140kg is alot. It’s 310lbs.
How did I get there? Why did I get there? It is important to try and make sense of it if I want to move away from it.
I am about the size I am today as I was when I left school about 18 years ago. Today I am a size 18 (AU) which is a 16UK or a 14US. In January 2011 when I started out I was a size 24. I know that the clothes I wore to school in my last year were about an 18 or 20. So, my weight is not a new problem.
I have a few memories that I think are relevant. Once when I was 5 or 6 our family went out to dinner at a friend’s house. They were Italian. I remember the ricotta in pastry. I remember eating several of them. I remember that I was physically ill after eating so much that night. I remember Dad saying something in the car about that. Already at that age I had lost the ability to know when to stop eating.
I was in WW with mum when I was 11 or 12. I know that I wasn’t allowed any lollies or chocolate at that time. I would get them, though. Nan bought up lolly bags for us three girls every week when she visited. When I stopped getting them I would sneak something from both of my sisters bags so they would not notice. And then I started shoplifting chocolate. I was never able to explain to mum why I did it when I was caught. But looking back, it was the deprivation that drove me to it.
And I remember my Grandpa asking for a slice of the fat when we had baked dinners, because ‘that was the good bit’.
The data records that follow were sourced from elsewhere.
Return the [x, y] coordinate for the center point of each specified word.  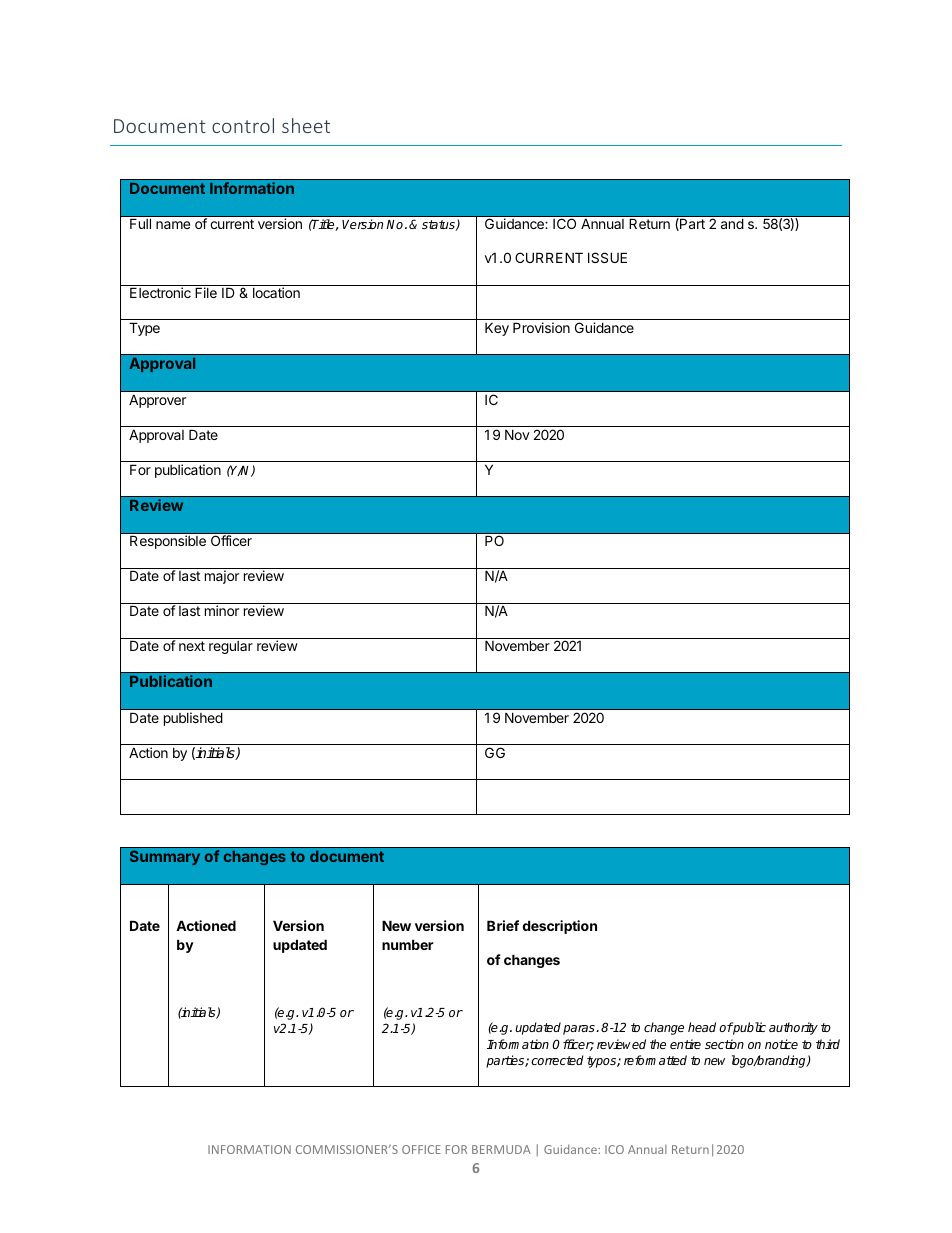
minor [222, 610]
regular [231, 647]
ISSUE [607, 257]
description [560, 927]
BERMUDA [501, 1149]
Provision [541, 327]
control [243, 125]
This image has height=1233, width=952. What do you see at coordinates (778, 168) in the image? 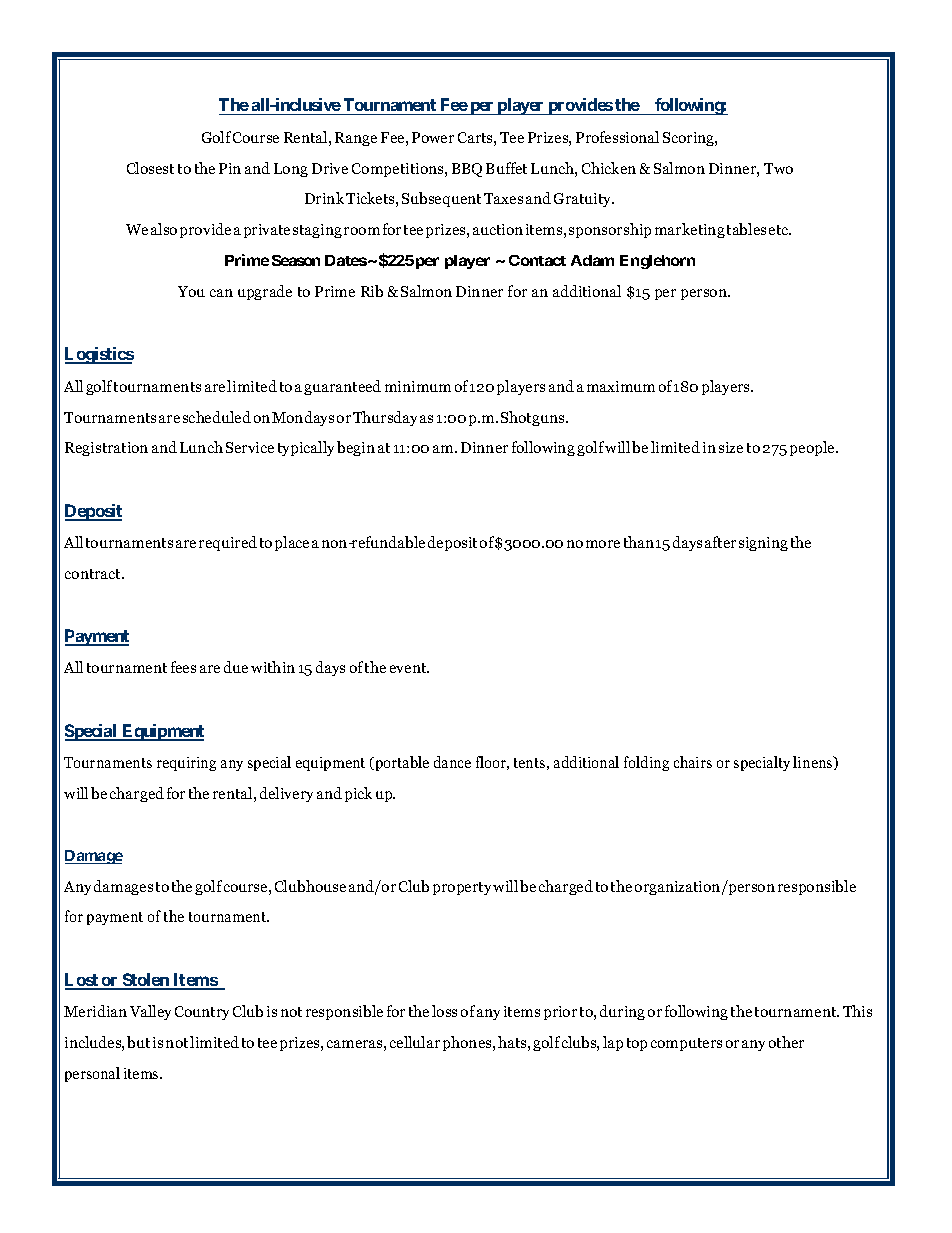
I see `Two` at bounding box center [778, 168].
I knew that I was bigger then most girls my age. I don’t remember when it started bothering me. I do know that I was always told I was loved just the way I was, that God had made me just the way I was and that I was made with purpose and design. The message my brain got was to accept my size because that was the way I was made and was supposed to be. But somewhere in my head I did not feel comfortable in my skin. I remember feeling misunderstood and I have several memories of specific situations where people did not listen, or I was laughed at for not understanding something. I did not know I could stand up for myself. I was lonely. I felt unloved. I know my family loved me then and love me now. Knowing something in your head is different to knowing it in your heart. Maybe this was all normal for a teenage girl? I don’t know. But I ate for comfort, for acceptance and fulfilment and I ate in secret.
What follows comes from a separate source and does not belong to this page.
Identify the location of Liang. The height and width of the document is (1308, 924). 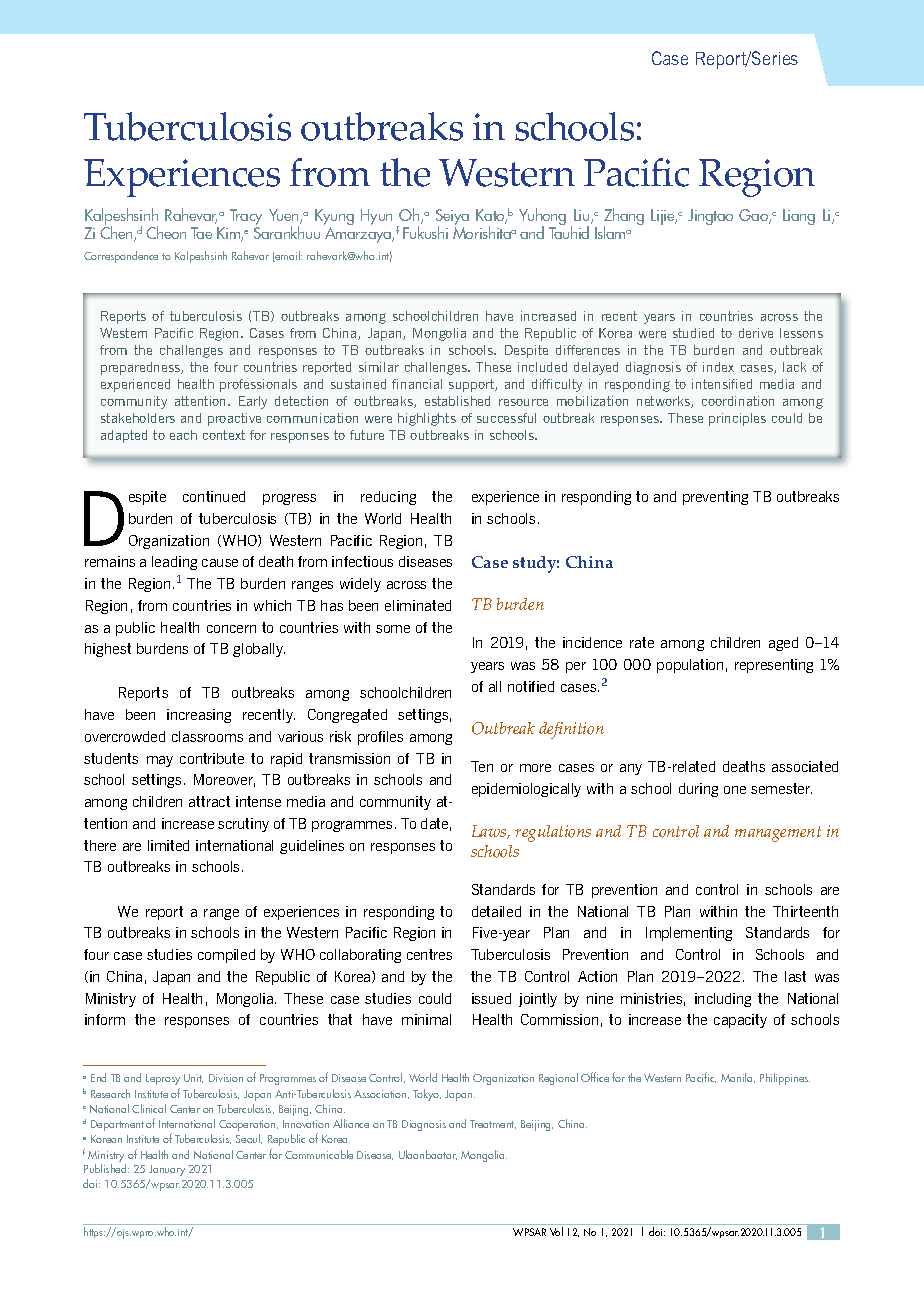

In my last year of school, I got some award for being the nicest person in the year. I don’t remember what the award was for but that was what I joked about at the time. I was super nice and helpful and considerate. I was the fat girl and that was the only way I knew to fit in. Being fat was ok, because I was loved and accepted for who I was. And by that time I was not the only overweight one in my extended family. There were several of us cousins who had put on weight, who carried it well, who enjoyed food and alcohol, who were loved and accepted and it was never an issue.
Fitness was not a priority growing up. I played netball but as a family we did not do any health/fitness/exercise things really together. I remember mum riding on the exercise bike, night after night, going nowhere. But exercise was something I was happy not to do. So I didn’t.
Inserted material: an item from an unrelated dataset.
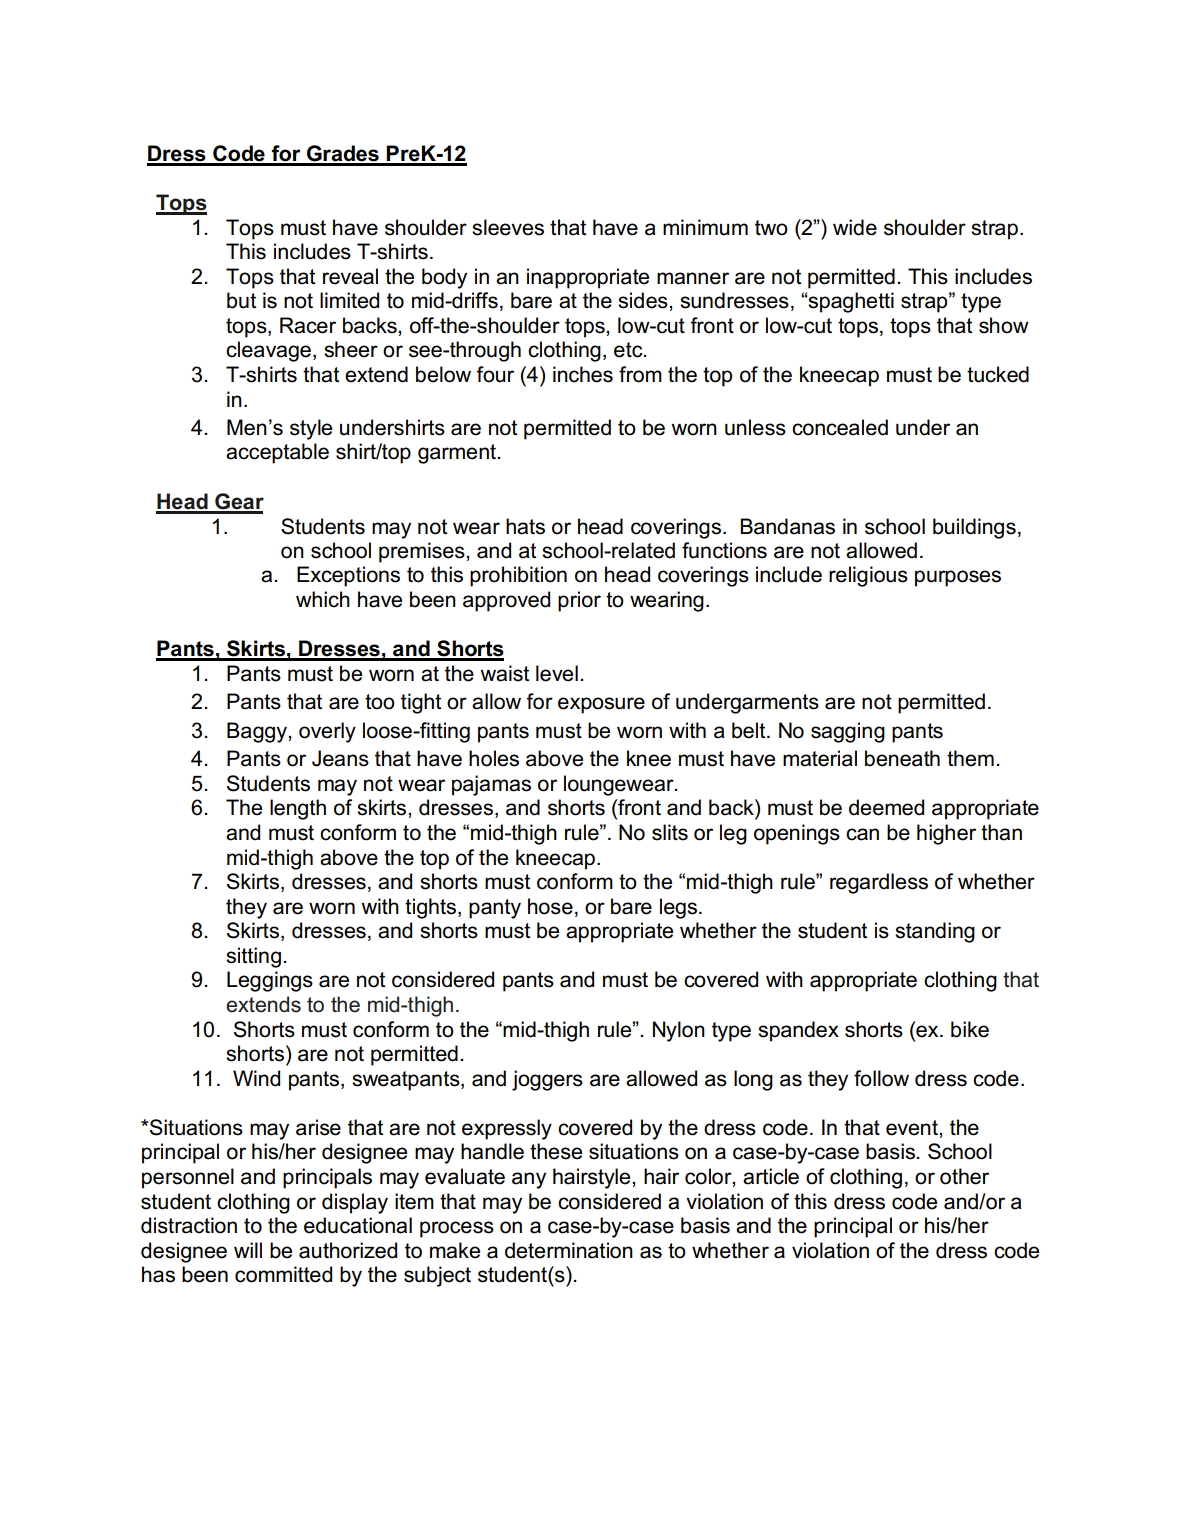  What do you see at coordinates (964, 1176) in the page?
I see `other` at bounding box center [964, 1176].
So many mixed messages! So much confusion and insecurity. And I ate because I did not know any other way to cope.
I am very fortunate that I don’t have a terrible story in my past which drove me to eat. It makes it hard to understand why I did. It was just life.
So, what can I learn? That accepting myself is different from wanting to be healthy. I have done alot of work on understanding myself in the last 7 years and for the last 5 I have been happy to be me. I like who I am. This is a big change from the 18-28 year old girl that I once was. I want to respect the person that I am. I want to live long life. I want to know that I can run if I want to. I want to look after myself physically, emotionally, mentally and spiritually. And part of that is losing weight.
Food is not a source of comfort or acceptance. Food is just food. It can be delicious. I can enjoy it, the cooking and the sharing of it. But if I need comfort then I need to look elsewhere. If I am stressed, I need to work on resolving that stress, not just eating it away. And if I need reassurance from my man, from my family, I need to ask them and not turn to food.
Having thought about it has made it easier. I can understand how and why. But I can’t continue on that path. It would kill me. So, I am changing. I am no longer that scared, confused girl. I am a strong woman and I will make the changes I need to make. I won’t stop when I get to a healthy weight because then the focus shifts to maintaining a healthy weight. This journey needs to be about so much more than just losing weight; it is about having a healthy body, a healthy mind and being active as I grow older.